Sunday, February 16, 2014

INFINITY AND ETERNITY OF ONE


 Melissus of Samos is of a far lesser stature than the other members of the Eleatic school, and even by the kindest regard he does not measure up to his teacher Parmenides. Nietzsche’s works have no mention of his name, and our History of Philosophy of choice, by Bertrand Russell, is equally silent about him. However, this man did exist, and he was a bona fide pre-Socratic, which qualifies him for at least one short entry in this section.

The usually unreliable yet absolutely indispensable Diogenes Laertius writes of him as both a considerable thinker and a prominent citizen of his native Samos, who commanded a fleet which surprisingly defeated the Athenians in 442 BC. Whether Diogenes’ account can be trusted in this case is a minor matter, as we are interested in Melissus the philosopher, and not for his military or political prowess. As for whose pupil Melissus was, Diogenes names both Parmenides and Heraclitus as his teachers. Whereas the Parmenidean connection is generally established as a fact, Melissus’ connection to Heraclitus is certainly spurious, as the biographical dates for both do not seem to add up, even by Diogenes’s own arithmetic.

Among his extant Fragments, quoted by Simplicius, here are a few interesting samples:

1. What was, always was, and always shall be. For, if it came into being, necessarily, before its generation, there was nothing; so if there were nothing, nothing at all would come from nothing. (This offhand denial of even the least possibility of creatio ex nihilo clashes with the Christian doctrine, and thus, without making a judgment as to who is right and who is wrong, one thing at least is clear that creatio ex nihilo ought not to be dismissed so lightly as something impossible and self-evidently false. Thus with the basic premise of the Melissian doctrine formulated on such rationalistic ground, we can hardly expect from Melissus any mystical solutions to the problem of the Genesis, which is of course a deficiency. As for his general usefulness, see my closing comment. Having said that, Melissus’ deficiencies may make him less interesting than the greatest pre-Socratics, yet this is not a good reason to deny him his pre-Socratic value. A collection of ancient coins may contain items of sharply unequal value, but none of them ought to be discarded merely on that comparative basis. His extant fragments, even if somewhat deficient, allow us to follow Melissus’ line of thinking, which is in itself a treasure trove for modern thinkers.)

8i. If there were many things, they would have to be such as I say the one is. For if there is earth, and water, and air, and fire, and iron, and gold, and one living and another dead, and again black and white, and all the other things which people say are real, if indeed there are these and we see and hear correctly, each must be such as we first decided, and they cannot change or become different, but each is always as it is. (We may easily challenge Melissus’ logic in these fragments, perhaps too easily, but before we dismiss it altogether, let us remember that the outward silliness of Zeno’s famous Paradoxes has never prevented them from being studied in all seriousness for well over two thousand years, admittedly putting philosophers at a considerable loss to prove that the proposition that an athletic man can never overtake a tortoise in a race, if that tortoise has been given even the slightest of handicaps over him…)

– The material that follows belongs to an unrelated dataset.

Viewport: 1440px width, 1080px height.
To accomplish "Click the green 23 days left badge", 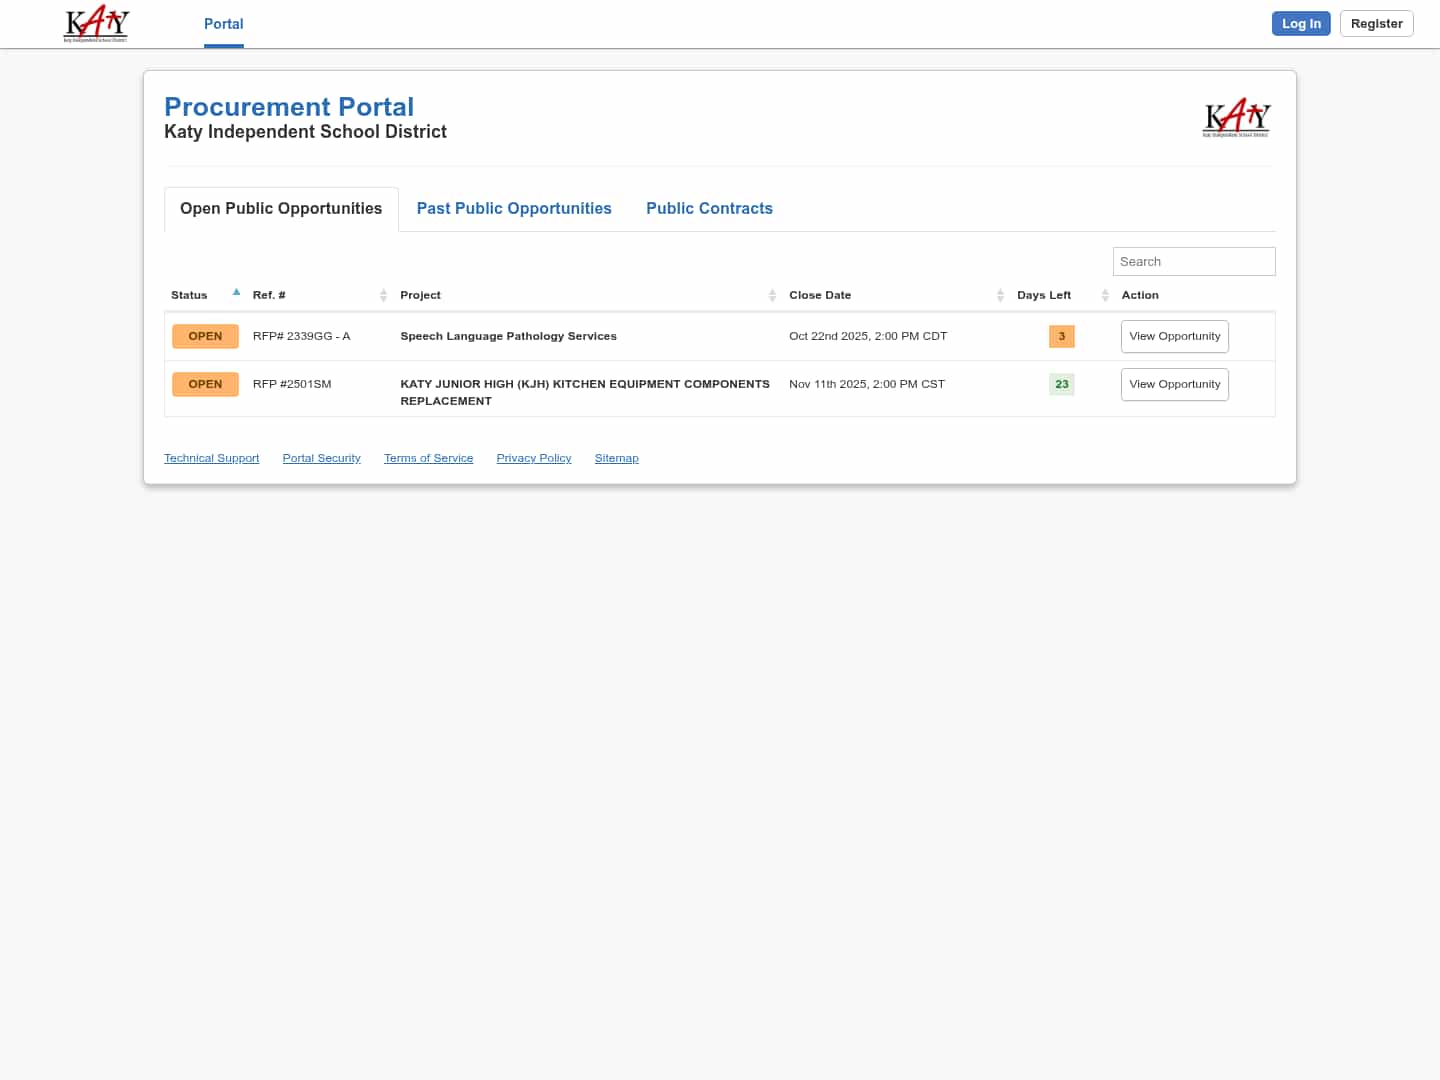I will [1061, 384].
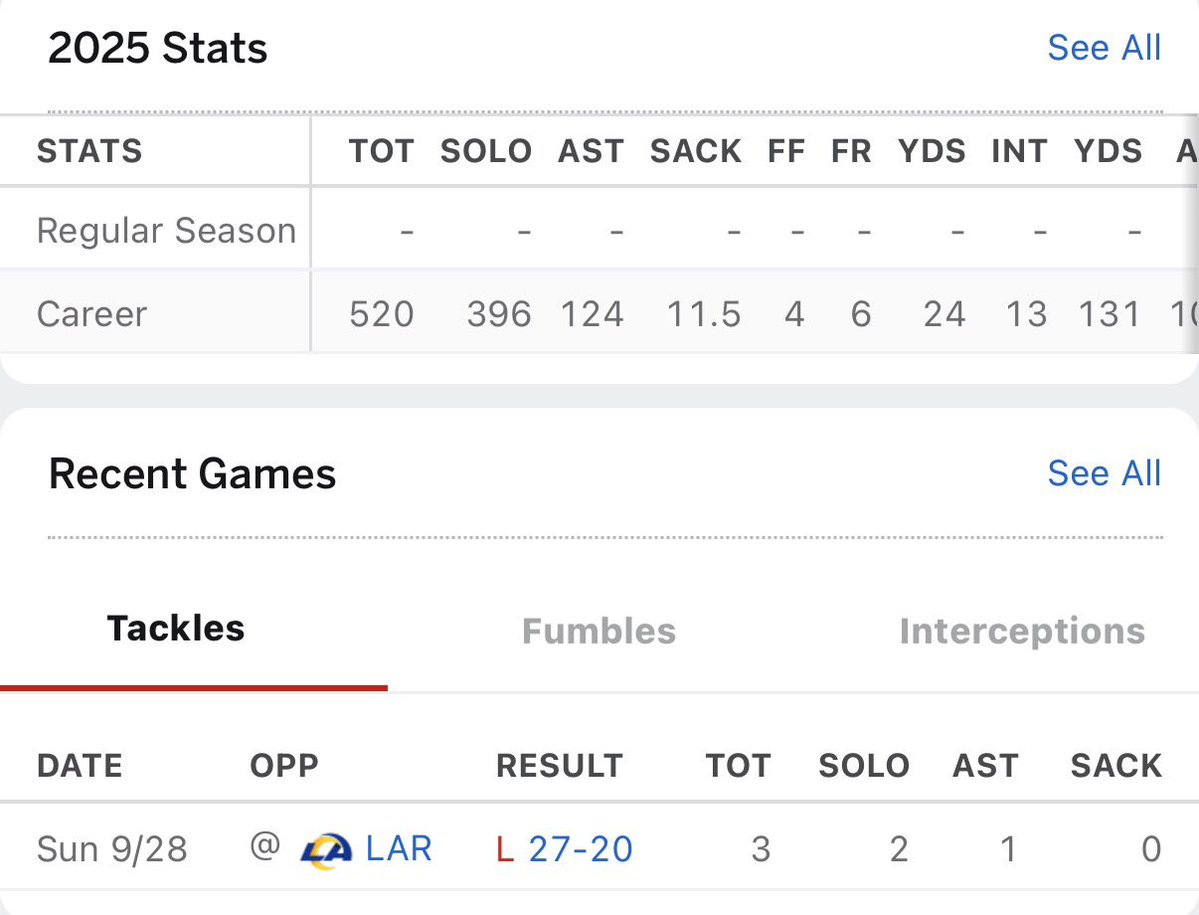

8ii. But, as we say that we see and hear and perceive correctly, and yet it appears to us that the hot becomes cold, and the cold hot, and the hard soft, and the soft hard, and the living dies and there is birth from what is not living, and all these things change around and what a thing was and what it is now are not the same, but iron, which is hard, is rubbed away by contact with the finger, and also gold and stone, and whatever seems to us to be strong, and from water come earth and stone, so it happens that we do not understand what there is.

9. So if it exists it must be one; and being one, it could not have body. If it had any thickness, it would have parts, and would no longer be one.

10. If what exists is divided, it moves: and if it moves, it would not exist.

His arguments are generally derivative from Parmenides, and, where they are original, they do not add any substance to the Parmenidean doctrine, except to assert that the One is both infinite and eternal, which has a good point, but the demonstration is faulty, thus making it demonstrably unhelpful in unraveling some of the finer mysteries within the Parmenidean puzzle.